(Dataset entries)
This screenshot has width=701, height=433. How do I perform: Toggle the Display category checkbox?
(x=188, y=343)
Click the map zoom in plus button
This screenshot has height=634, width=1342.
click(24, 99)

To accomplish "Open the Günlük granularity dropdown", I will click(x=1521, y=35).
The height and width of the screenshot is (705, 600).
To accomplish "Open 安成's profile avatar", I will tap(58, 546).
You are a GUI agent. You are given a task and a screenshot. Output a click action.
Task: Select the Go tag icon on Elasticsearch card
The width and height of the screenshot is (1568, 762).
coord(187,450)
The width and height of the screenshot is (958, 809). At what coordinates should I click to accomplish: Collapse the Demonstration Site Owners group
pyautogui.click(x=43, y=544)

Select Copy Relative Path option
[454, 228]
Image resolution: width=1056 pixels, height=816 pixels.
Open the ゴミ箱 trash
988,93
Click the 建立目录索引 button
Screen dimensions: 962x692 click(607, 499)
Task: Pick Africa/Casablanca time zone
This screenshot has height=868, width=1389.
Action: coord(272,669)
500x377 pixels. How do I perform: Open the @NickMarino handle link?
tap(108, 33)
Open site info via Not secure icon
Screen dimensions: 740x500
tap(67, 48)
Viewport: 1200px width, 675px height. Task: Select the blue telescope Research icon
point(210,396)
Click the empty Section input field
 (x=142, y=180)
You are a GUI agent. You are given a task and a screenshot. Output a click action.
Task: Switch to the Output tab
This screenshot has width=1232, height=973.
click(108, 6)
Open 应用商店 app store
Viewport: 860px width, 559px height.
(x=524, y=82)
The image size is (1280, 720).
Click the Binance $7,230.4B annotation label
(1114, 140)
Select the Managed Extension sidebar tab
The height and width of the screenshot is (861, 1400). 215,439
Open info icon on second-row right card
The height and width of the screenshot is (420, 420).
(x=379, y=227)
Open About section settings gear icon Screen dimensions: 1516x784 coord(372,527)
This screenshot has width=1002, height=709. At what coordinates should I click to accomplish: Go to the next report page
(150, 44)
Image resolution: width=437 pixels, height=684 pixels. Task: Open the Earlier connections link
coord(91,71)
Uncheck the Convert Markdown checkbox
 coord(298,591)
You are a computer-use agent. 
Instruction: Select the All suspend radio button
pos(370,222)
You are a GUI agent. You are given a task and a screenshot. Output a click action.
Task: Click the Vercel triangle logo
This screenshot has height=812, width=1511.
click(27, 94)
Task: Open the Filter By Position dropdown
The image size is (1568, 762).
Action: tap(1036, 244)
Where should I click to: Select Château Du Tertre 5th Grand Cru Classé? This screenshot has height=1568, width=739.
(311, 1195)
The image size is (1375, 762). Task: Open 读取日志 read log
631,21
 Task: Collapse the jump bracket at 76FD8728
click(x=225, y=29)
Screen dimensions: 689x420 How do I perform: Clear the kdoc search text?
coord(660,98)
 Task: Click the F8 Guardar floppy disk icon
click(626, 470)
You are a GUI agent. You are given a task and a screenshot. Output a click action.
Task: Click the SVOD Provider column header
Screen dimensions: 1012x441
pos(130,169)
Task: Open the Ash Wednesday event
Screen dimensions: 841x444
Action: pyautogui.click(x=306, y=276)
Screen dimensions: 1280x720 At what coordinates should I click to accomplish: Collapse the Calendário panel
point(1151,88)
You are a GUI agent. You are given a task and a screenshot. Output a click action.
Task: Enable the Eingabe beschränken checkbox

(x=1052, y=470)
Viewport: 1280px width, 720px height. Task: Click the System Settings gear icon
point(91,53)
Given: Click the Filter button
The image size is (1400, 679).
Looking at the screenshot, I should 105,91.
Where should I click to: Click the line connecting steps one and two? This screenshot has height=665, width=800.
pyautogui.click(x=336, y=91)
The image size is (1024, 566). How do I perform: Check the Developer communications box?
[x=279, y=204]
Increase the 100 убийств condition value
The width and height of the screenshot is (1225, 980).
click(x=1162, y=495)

§ EXERCISE OBJECTIVE
Beginning with the line that contains "Screen dimensions: 1280x720", repeat every line through the end of the records and nothing more.

§ REPLY TO THE TASK
Screen dimensions: 1280x720 At what coordinates should I click to accomplish: Collapse the Calendário panel
point(1151,88)
You are a GUI agent. You are given a task and a screenshot. Output a click action.
Task: Enable the Eingabe beschränken checkbox

(x=1052, y=470)
Viewport: 1280px width, 720px height. Task: Click the System Settings gear icon
point(91,53)
Given: Click the Filter button
The image size is (1400, 679).
Looking at the screenshot, I should 105,91.
Where should I click to: Click the line connecting steps one and two? This screenshot has height=665, width=800.
pyautogui.click(x=336, y=91)
The image size is (1024, 566). How do I perform: Check the Developer communications box?
[x=279, y=204]
Increase the 100 убийств condition value
The width and height of the screenshot is (1225, 980).
click(x=1162, y=495)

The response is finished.